Pendant quatre ans, nous nous sommes indignés, avec une fascination malsaine, devant ce concentré d’égotisme, de racisme, de sexisme, d’homophobie, de simplisme que représentait Donald Trump. Marche avant, marche arrière, point mort. Notre personnel politique, notre environnement médiatique, quelles que soient leurs failles et leurs faiblesses, nous paraissaient protégés par un attachement irréfragable à la démocratie, jamais nous ne sombrerions aussi bas. Nous nous sommes trompés. Hystérisation du débat public, appels à la haine, rejet de l’autre, gauche en miettes et donc inaudible, droites extrêmes galvanisées et acclamées… la société française est bien en voie de trumpisation. Comment en sommes-nous arrivés là ? A cette campagne électorale médiocre faite de rendez-vous ratés, d’invectives et de fake news ? Qu’avons-nous fait de nos avancées démocratiques, culturelles, sociétales ?

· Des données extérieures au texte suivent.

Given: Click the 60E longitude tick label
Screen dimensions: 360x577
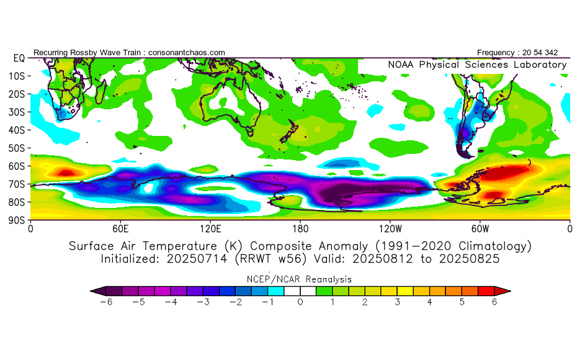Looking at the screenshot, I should pyautogui.click(x=120, y=228).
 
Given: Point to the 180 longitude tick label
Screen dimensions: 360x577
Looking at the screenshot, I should pyautogui.click(x=300, y=228).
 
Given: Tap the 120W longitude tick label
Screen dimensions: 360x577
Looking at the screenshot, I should pyautogui.click(x=390, y=228).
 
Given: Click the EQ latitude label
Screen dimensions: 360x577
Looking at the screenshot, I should pyautogui.click(x=19, y=58).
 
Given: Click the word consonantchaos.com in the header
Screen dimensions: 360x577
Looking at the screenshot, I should pyautogui.click(x=187, y=53).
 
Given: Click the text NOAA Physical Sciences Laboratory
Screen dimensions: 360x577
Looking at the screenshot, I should pyautogui.click(x=477, y=65).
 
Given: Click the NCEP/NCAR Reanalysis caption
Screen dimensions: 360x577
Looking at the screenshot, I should pyautogui.click(x=300, y=279).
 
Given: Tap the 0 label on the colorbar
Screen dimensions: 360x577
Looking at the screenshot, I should pyautogui.click(x=300, y=302).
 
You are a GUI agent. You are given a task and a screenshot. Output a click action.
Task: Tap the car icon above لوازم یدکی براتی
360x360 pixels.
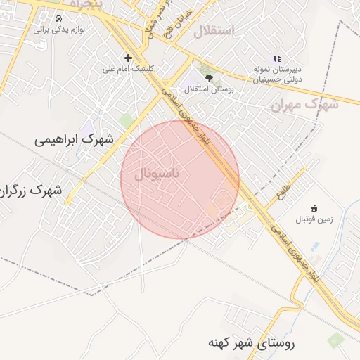[58, 18]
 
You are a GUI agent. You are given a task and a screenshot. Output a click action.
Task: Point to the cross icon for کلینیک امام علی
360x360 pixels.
[128, 58]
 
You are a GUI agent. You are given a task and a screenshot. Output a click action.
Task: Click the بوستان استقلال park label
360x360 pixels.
[208, 89]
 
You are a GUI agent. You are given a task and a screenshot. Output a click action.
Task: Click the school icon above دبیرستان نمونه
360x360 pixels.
[277, 58]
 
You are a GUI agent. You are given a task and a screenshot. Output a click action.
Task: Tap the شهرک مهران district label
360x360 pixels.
[304, 105]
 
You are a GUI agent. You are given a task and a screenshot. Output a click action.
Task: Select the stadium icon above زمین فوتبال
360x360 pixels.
[314, 208]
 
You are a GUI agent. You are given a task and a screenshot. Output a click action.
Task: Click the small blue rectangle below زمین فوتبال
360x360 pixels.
[314, 245]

C’est ce terreau délétère qui a permis à Eric Zemmour d’émerger dans le débat public, en se présentant comme le chantre du «c’était mieux avant», du retour aux valeurs chrétiennes, à la prééminence blanche, à la haine du musulman comme certains, avant, alimentaient le rejet du juif. Nous en sommes là : un candidat multicondamné pour racisme et révisionnisme, et pourtant capable de percer dans les sondages. Une candidate d’extrême droite toujours forte malgré ses faiblesses. Une candidate de la droite traditionnelle contrainte de se radicaliser pour engranger les soutiens. Un président de la République et candidat omniprésent, qui se veut au centre mais tire vers la droite. Une gauche qui ne parvient plus à faire rêver. Et une bonne partie de la société tentée par l’abstention faute de leaders et de projets évidents.
Dans ses pages Idées, chaque jour, Libération publie des chroniques, tribunes, enquêtes qui racontent ce chambardement à travers le regard de sociologues, philosophes, juristes, ou historiens. Nous en avons sélectionné certaines, enrichies de dessins de Coco, car, face au repli sur soi, le débat d’idées devient vital.